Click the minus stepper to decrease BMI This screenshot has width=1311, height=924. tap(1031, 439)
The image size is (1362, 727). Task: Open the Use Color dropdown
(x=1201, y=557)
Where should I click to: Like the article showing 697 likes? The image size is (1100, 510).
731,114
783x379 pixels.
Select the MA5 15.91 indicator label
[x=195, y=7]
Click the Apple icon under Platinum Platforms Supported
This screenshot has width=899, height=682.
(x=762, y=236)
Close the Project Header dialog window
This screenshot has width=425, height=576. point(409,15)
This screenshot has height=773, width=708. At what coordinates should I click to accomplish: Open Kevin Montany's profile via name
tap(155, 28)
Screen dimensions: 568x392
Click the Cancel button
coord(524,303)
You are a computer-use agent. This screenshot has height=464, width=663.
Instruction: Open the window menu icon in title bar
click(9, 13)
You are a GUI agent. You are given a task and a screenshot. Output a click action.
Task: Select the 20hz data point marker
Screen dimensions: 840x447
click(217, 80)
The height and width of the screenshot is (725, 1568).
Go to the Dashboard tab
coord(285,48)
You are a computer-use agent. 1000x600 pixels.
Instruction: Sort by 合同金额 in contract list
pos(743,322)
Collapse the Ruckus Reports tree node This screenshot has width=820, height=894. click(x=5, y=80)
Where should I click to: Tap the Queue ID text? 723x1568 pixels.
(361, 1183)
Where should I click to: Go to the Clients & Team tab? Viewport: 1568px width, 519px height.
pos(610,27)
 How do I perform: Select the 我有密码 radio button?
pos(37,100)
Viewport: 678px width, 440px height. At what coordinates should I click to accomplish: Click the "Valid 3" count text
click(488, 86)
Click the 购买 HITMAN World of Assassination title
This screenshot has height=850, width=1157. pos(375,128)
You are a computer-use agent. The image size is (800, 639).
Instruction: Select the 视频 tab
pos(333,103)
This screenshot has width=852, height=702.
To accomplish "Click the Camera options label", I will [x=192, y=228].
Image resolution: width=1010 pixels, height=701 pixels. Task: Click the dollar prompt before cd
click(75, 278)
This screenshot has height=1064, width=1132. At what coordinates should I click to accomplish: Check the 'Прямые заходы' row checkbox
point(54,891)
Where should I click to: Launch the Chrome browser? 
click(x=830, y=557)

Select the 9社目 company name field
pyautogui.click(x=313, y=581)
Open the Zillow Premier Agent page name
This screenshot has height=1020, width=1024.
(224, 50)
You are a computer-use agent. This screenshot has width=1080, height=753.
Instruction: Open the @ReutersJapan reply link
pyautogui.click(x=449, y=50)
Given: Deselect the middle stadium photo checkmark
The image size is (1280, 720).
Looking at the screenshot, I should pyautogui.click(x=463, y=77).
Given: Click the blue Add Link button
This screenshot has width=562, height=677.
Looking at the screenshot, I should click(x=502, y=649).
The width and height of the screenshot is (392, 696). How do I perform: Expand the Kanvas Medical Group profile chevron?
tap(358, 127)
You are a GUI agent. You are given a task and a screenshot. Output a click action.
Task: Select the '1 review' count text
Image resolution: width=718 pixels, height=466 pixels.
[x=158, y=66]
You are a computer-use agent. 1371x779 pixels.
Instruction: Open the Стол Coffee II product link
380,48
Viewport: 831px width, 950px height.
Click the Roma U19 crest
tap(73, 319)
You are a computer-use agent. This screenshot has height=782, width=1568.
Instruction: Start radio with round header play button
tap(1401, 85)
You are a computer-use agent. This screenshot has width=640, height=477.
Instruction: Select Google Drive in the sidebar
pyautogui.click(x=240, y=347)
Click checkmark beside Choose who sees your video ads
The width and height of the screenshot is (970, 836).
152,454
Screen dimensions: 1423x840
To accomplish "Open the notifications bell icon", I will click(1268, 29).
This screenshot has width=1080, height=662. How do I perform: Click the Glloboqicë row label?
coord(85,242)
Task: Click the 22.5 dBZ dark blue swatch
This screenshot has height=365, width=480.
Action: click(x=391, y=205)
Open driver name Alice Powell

******************************

## What the task requires
Give back, exactly as written, the stretch from the line with "Instruction: Open the Стол" through the line with "has width=640, height=477.", and no other lines from the records above.

## Result of this exercise
Instruction: Open the Стол Coffee II product link
380,48
Viewport: 831px width, 950px height.
Click the Roma U19 crest
tap(73, 319)
You are a computer-use agent. This screenshot has height=782, width=1568.
Instruction: Start radio with round header play button
tap(1401, 85)
You are a computer-use agent. This screenshot has width=640, height=477.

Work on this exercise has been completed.